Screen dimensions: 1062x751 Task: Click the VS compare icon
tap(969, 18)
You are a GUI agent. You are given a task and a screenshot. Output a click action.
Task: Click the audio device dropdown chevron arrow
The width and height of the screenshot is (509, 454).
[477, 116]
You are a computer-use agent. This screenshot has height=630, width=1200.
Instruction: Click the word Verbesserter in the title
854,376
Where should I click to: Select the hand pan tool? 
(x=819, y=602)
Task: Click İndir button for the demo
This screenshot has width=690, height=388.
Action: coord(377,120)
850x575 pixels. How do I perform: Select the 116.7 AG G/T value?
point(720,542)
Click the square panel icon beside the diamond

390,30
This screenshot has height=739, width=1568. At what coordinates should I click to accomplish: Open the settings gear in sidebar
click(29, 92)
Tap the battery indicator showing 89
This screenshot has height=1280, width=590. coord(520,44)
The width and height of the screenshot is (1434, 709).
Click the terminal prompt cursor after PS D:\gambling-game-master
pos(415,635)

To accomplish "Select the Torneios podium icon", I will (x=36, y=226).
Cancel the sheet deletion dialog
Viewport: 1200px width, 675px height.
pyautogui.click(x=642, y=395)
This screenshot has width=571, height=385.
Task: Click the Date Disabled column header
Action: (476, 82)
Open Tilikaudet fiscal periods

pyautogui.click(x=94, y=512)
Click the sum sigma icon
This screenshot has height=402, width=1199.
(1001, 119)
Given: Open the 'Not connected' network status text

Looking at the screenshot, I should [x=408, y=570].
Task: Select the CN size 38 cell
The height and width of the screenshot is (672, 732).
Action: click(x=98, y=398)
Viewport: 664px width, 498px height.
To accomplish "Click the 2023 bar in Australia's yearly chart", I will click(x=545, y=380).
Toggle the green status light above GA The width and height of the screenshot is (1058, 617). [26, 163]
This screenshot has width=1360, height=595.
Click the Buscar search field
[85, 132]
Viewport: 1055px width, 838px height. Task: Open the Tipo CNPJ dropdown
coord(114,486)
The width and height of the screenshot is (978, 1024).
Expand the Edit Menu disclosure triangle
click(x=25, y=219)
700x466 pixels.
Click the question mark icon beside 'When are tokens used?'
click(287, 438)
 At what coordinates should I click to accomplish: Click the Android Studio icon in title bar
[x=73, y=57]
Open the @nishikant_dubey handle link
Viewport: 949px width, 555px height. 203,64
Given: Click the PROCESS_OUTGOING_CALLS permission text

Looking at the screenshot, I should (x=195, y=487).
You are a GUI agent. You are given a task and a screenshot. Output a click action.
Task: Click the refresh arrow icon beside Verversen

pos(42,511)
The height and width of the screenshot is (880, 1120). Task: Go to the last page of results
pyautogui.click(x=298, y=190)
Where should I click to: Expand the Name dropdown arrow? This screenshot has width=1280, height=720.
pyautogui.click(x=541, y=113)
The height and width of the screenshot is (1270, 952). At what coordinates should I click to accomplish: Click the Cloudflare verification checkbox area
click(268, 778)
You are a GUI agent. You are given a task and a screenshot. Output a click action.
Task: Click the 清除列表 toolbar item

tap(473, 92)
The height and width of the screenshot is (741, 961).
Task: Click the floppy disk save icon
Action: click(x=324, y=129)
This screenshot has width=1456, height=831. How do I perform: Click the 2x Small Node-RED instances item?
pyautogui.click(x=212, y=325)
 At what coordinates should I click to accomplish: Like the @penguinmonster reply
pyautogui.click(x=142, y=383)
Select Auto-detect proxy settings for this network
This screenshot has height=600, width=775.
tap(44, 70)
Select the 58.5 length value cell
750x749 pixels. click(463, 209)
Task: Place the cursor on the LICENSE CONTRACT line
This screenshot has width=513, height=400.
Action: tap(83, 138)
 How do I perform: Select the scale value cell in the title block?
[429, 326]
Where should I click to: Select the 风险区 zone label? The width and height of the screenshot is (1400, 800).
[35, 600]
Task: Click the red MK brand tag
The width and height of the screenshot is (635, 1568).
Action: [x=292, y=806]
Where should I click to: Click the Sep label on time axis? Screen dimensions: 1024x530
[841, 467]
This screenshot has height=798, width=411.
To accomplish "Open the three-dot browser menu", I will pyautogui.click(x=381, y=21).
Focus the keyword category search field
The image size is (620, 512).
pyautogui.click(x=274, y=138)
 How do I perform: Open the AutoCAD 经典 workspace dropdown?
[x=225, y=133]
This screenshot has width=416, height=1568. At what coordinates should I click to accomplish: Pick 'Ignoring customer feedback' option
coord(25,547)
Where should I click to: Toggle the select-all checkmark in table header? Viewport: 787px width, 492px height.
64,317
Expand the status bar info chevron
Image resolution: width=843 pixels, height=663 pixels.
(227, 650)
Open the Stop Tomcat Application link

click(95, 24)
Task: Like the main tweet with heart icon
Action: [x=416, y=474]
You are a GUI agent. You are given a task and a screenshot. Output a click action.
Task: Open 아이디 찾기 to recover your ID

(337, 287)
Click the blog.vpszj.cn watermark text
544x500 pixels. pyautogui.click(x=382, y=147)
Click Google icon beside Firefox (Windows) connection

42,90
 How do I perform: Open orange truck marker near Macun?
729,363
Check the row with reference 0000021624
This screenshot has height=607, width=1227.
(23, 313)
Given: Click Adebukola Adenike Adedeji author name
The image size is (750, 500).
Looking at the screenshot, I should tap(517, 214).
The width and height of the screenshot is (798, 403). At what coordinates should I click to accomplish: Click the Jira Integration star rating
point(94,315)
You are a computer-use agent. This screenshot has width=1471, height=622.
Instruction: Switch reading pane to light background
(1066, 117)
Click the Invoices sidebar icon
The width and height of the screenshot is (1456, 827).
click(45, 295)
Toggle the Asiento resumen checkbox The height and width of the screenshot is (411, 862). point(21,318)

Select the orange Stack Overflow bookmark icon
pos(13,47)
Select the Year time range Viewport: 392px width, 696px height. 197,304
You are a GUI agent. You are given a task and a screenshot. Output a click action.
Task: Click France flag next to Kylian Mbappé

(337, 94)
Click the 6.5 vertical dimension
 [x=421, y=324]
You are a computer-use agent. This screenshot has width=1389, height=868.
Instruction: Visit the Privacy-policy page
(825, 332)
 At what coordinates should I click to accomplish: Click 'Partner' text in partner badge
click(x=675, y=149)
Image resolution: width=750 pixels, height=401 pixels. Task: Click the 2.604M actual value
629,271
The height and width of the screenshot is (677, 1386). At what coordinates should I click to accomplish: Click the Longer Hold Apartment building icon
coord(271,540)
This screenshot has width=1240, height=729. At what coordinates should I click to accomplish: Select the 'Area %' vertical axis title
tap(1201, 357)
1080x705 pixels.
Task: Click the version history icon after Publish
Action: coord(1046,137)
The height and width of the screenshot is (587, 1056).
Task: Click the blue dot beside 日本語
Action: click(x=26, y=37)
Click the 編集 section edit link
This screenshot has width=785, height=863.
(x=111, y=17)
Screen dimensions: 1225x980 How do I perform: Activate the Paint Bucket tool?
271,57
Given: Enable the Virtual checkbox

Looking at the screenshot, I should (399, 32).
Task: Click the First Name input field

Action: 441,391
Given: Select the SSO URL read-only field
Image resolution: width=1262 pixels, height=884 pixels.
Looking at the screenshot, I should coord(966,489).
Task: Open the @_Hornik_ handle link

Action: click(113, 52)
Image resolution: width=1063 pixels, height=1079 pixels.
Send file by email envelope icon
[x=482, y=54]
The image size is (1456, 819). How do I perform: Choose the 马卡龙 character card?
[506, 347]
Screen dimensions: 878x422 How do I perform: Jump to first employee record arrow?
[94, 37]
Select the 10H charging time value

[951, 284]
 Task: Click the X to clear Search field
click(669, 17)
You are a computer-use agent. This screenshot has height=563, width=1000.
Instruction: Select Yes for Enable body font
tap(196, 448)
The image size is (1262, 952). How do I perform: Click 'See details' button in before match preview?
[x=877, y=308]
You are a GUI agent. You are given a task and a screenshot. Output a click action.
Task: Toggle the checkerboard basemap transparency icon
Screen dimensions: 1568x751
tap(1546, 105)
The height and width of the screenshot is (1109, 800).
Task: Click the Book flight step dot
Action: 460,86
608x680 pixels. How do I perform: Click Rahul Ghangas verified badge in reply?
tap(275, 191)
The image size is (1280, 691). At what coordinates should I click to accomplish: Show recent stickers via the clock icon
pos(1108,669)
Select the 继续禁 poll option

..........

→ **What you need to do**
From the data above, output exactly the lines between the one containing "This screenshot has width=1360, height=595." and the one containing "700x466 pixels.", counting both of them.

→ **Reply to the task**
This screenshot has width=1360, height=595.
Click the Buscar search field
[85, 132]
Viewport: 1055px width, 838px height. Task: Open the Tipo CNPJ dropdown
coord(114,486)
The width and height of the screenshot is (978, 1024).
Expand the Edit Menu disclosure triangle
click(x=25, y=219)
700x466 pixels.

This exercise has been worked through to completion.